*Task to complete*. The lines below, from the one containing "You are a computer-use agent. 535x399 pixels." through the one containing "Given: Expand the Sales channels section", should be set down exactly, with no pictures and nothing else.

*Exercise materials*.
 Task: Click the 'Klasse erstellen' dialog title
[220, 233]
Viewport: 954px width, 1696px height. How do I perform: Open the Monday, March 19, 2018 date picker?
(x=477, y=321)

* * *

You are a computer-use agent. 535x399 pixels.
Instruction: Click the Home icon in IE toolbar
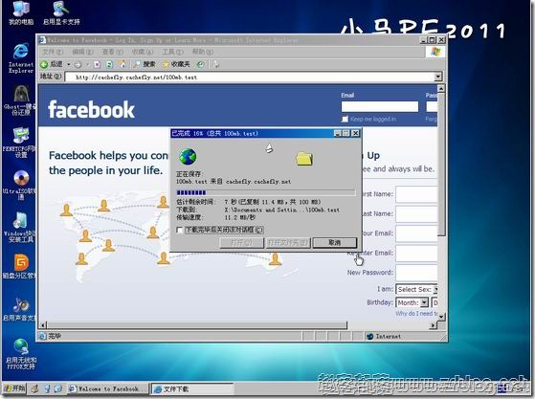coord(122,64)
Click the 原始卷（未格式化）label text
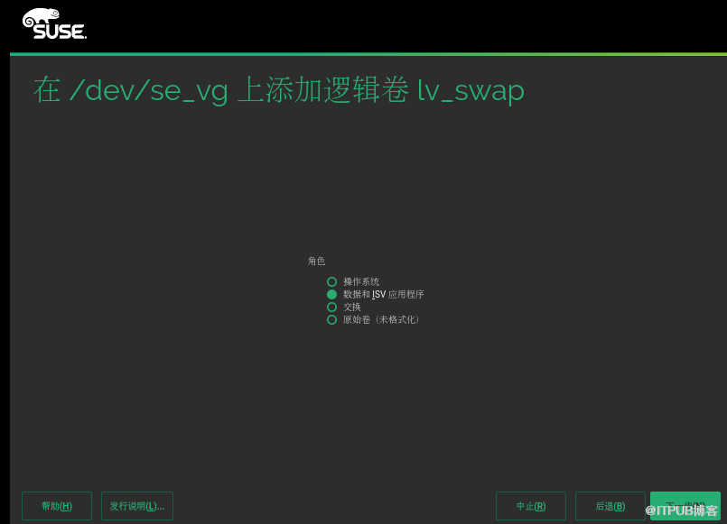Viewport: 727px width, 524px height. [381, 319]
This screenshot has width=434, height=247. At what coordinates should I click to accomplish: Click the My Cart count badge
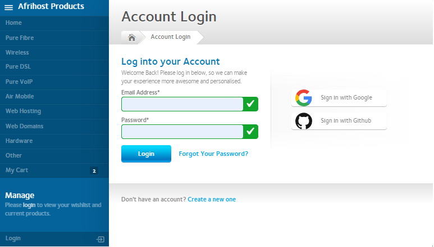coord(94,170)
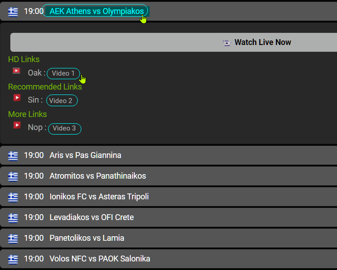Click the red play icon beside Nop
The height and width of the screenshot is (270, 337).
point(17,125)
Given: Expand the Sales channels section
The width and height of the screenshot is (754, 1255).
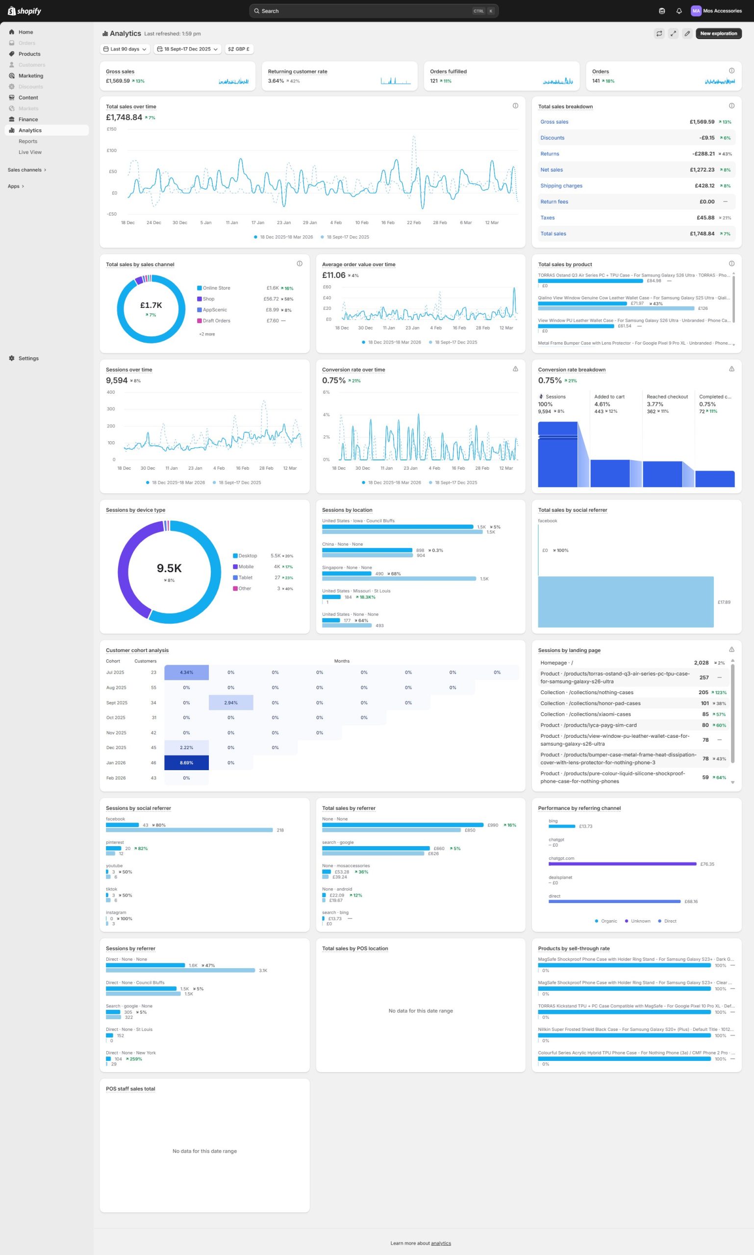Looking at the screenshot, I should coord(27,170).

*Answer section*.
You are a computer-use agent. 535x399 pixels.
Instruction: Click the Home icon in IE toolbar
coord(122,64)
Click the 原始卷（未格式化）label text
Viewport: 727px width, 524px height. [381, 319]
This screenshot has width=434, height=247. At what coordinates should I click to accomplish: Click the My Cart count badge
coord(94,170)
Click the red play icon beside Nop
The height and width of the screenshot is (270, 337).
point(17,125)
Given: Expand the Sales channels section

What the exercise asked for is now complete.